Problem description => Keep every line in which "computer" occurs and drop the rest of the data.

========================

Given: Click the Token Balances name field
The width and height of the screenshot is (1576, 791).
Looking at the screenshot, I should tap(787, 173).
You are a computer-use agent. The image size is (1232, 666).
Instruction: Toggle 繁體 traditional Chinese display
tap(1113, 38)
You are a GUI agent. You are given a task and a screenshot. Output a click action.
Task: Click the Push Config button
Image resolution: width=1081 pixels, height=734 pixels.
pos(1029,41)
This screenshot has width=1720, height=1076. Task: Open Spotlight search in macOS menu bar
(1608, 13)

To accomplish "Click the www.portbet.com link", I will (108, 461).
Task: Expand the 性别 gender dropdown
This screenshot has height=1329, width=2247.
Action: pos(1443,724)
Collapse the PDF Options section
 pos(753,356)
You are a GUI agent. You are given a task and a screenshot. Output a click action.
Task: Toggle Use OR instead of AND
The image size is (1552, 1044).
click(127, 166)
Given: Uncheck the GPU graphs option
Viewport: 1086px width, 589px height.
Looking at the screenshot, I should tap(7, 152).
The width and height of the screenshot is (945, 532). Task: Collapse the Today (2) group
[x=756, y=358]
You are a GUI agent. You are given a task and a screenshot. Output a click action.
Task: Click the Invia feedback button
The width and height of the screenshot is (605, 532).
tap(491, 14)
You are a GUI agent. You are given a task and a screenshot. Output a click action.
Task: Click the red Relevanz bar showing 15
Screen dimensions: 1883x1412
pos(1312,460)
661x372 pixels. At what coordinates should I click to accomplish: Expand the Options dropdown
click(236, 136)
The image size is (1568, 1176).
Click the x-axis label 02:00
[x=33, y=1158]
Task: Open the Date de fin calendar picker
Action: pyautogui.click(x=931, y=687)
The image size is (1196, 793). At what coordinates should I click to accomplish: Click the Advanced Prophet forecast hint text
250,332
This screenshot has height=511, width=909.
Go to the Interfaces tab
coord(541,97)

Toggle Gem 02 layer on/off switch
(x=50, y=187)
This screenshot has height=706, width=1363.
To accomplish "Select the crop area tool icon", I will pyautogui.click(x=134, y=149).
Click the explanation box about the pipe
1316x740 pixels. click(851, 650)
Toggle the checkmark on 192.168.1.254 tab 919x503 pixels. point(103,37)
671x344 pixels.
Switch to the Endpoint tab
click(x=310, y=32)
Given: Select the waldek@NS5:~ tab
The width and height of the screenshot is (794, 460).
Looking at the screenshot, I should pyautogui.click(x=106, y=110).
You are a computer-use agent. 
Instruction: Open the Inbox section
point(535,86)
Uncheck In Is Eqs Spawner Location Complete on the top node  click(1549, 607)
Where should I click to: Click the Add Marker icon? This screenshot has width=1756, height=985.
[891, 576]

========================

Solution =>
You are a computer-use agent. The image size is (1232, 666).
You are a computer-use agent. 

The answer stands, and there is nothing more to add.